Por anos, o setor de concessões rodoviárias brasileiro foi amplamente ignorado por investidores locais e estrangeiros. Questões históricas de governança, críticas regulatórias e alocação de capital considerada complacente mantinham o segmento fora do radar. Contudo, esse quadro mudou de forma “dramática” – e o BTG Pactual documenta essa transformação com base em seu Toll Roads Day, realizado na semana passada no Rio de Janeiro.
“Por anos, vimos pouco interesse de investidores de ações pelo setor de concessões rodoviárias. Entendemos que esse ceticismo mudou de forma dramática nos últimos anos, especialmente após 2025, impulsionado por mudanças relevantes em acionistas controladores, reestruturações de equipes executivas e um arcabouço regulatório muito mais favorável”, afirmam os analistas Lucas Marquiori, Fernanda Recchia, Samuel Alkmim e Marcel Zambello.
O catalisador que mudou tudo
O evento reuniu executivos seniores da EPR, Arteris, Motiva, Ecorodovias e Vinci para discutir o momento do setor. O catalisador central é claro: o ciclo de queda de juros no Brasil.

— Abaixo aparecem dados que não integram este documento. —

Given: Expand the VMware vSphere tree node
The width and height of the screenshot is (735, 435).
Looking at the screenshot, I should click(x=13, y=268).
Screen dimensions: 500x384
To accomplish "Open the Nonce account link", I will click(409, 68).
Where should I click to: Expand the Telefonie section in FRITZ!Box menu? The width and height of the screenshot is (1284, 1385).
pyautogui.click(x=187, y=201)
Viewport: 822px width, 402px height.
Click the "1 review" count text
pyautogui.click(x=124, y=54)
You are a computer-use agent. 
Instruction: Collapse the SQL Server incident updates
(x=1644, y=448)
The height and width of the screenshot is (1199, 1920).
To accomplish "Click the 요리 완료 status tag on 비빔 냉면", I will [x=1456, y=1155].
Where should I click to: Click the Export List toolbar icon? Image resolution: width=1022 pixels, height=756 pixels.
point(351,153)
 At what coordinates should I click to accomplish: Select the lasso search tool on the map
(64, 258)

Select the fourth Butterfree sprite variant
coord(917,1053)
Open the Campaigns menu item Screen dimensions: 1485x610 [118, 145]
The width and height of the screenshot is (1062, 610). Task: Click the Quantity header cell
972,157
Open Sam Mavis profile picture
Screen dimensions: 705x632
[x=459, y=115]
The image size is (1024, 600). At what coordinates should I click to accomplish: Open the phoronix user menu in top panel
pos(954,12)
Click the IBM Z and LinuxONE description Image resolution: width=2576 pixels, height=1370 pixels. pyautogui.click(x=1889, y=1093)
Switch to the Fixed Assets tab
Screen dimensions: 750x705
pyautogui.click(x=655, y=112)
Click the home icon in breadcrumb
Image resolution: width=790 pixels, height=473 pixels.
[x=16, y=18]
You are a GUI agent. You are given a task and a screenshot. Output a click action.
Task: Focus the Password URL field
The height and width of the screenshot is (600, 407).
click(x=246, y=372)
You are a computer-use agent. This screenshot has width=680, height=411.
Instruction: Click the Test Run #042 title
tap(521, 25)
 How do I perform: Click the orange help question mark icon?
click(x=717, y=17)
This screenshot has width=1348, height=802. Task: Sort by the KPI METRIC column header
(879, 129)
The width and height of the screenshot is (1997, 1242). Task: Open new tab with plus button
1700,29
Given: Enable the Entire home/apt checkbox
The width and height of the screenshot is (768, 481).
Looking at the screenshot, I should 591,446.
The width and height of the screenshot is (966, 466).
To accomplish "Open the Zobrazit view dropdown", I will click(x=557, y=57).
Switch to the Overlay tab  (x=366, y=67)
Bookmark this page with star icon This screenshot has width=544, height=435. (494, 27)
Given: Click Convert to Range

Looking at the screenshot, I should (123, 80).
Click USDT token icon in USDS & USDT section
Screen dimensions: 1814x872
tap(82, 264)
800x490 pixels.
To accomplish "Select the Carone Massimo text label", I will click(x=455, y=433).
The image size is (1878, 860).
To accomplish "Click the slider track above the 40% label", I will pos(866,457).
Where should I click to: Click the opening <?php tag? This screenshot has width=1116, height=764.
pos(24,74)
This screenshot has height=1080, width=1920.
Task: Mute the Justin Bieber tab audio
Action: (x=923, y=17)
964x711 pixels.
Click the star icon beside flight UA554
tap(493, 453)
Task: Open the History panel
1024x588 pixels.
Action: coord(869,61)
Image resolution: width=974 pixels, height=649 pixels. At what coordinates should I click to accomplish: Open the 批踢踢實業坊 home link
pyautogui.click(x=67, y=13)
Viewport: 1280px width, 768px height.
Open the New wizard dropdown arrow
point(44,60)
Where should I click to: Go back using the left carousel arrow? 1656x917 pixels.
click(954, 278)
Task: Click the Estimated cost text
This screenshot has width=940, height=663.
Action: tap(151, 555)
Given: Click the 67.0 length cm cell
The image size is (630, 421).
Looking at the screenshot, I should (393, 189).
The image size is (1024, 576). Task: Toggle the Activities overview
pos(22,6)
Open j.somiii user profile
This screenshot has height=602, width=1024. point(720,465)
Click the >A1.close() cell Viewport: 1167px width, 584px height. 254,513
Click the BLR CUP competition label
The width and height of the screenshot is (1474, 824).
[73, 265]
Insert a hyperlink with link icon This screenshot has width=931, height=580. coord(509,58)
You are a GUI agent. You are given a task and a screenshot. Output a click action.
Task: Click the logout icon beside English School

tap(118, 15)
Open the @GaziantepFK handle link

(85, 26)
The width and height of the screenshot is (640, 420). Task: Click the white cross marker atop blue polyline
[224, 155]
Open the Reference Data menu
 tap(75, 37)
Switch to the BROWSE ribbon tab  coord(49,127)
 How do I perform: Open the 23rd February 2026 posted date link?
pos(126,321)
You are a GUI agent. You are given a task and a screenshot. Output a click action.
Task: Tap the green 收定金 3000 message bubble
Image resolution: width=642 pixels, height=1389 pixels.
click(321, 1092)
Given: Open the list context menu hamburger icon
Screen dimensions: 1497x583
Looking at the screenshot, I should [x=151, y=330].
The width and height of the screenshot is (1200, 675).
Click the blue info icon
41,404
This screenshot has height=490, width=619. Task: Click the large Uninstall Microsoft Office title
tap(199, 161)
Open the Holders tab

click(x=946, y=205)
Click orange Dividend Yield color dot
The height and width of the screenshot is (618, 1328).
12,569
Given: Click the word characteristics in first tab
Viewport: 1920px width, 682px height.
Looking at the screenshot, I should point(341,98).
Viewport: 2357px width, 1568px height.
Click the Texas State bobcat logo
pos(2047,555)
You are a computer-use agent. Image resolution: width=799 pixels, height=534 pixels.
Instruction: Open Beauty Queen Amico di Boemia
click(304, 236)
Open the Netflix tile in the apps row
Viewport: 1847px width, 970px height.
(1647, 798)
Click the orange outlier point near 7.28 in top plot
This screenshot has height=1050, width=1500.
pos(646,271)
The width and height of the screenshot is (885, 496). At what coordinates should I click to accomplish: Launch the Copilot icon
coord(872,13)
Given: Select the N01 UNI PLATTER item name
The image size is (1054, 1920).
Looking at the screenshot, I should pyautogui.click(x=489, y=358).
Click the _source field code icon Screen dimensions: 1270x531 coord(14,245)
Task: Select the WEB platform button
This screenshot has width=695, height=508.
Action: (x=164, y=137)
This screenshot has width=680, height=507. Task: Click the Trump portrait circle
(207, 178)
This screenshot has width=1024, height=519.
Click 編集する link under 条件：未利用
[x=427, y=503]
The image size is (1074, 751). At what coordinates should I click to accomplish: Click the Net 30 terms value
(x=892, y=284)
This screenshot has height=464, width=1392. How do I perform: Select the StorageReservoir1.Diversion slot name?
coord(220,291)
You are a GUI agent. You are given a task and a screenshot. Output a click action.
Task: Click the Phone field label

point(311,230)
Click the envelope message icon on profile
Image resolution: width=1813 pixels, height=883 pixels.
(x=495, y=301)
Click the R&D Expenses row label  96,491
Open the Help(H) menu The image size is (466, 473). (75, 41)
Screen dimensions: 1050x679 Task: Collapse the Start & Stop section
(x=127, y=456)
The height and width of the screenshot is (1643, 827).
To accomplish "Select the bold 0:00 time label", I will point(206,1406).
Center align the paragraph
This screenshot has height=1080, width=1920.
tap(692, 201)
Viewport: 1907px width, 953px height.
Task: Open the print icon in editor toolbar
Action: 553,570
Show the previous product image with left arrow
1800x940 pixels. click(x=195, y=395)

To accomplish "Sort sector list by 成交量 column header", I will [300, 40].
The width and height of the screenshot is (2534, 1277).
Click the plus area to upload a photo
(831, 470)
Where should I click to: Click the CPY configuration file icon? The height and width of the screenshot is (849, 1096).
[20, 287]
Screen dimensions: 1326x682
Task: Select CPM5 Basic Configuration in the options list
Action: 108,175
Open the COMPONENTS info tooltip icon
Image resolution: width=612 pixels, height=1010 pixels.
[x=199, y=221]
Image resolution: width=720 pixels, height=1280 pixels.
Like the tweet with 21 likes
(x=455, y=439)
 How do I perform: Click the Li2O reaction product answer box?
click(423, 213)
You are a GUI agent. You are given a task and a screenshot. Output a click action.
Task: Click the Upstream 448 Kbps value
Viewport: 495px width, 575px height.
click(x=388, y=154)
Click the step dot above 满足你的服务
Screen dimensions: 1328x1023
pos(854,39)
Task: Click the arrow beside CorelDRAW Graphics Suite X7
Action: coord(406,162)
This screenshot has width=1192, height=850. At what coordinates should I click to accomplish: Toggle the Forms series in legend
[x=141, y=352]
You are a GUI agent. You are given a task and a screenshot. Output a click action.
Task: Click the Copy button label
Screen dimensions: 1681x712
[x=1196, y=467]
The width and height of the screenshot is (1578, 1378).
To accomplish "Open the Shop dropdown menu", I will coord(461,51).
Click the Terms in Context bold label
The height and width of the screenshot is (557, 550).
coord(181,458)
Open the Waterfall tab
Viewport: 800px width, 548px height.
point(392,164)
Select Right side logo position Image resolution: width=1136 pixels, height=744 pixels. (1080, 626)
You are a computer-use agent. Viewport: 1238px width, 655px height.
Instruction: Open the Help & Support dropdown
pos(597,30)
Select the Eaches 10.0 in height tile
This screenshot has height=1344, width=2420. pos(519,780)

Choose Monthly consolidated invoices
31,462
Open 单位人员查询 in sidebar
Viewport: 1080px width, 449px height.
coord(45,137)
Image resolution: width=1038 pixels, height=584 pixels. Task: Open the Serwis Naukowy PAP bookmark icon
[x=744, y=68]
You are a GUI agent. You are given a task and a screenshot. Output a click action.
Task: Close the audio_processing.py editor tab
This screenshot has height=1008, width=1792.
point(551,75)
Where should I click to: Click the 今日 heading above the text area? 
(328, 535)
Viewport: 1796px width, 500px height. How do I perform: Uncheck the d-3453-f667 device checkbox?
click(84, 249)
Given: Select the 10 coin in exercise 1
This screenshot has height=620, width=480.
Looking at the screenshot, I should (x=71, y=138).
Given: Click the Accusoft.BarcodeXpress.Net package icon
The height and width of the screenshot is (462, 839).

“Vemos o setor como uma forma defensiva de capturar o ciclo de queda de juros no Brasil“, destacam os analistas. Entretanto, não é apenas a dinâmica macroeconômica que explica a renovação do entusiasmo.
No plano regulatório, a mudança é estrutural.
“O poder concedente tem se mostrado cada vez mais engajado em diálogo construtivo com operadores para aprimorar contratos em um framework favorável para ambos”, apontam Marquiori, Recchia, Alkmim e Zambello.
Esse ambiente permite que operadores privados restaurem retornos econômicos adequados enquanto as autoridades públicas asseguram maior investimento em infraestrutura.

Aditivos e pipeline de leilões
Um dos aprendizados mais relevantes do evento foi o valor gerado pelos aditivos contratuais.
“Uma das formas mais geradoras de valor para alocar capital marginal é via aditivos contratuais, pois tipicamente se referem a ativos já conhecidos pela concessionária, com maior visibilidade sobre demanda, opex e necessidades de capex”, explicam os analistas.
No entanto, o pipeline de leilões primários pode estar se aproximando de um ponto de inflexão após três anos de intensa atividade.
“Podemos ver aumento de discussões sobre oportunidades de mercado secundário nos próximos anos, à medida que concessionárias rebalanceiem portfólios e investidores busquem eventos de liquidez”, projetam os analistas.
Motiva e Ecorodovias
Para players maiores, o foco tende a migrar para distribuição de capital.
“A principal percepção foi que o cenário competitivo mudou no Brasil, já que alterações regulatórias estão atraindo novos entrantes para o segmento”, concluem os analistas — reiterando recomendação de outperform (compra) para o setor, com Motiva (MOTV3) e Ecorodovias (ECOR3) como principais apostas dentro da cobertura do BTG.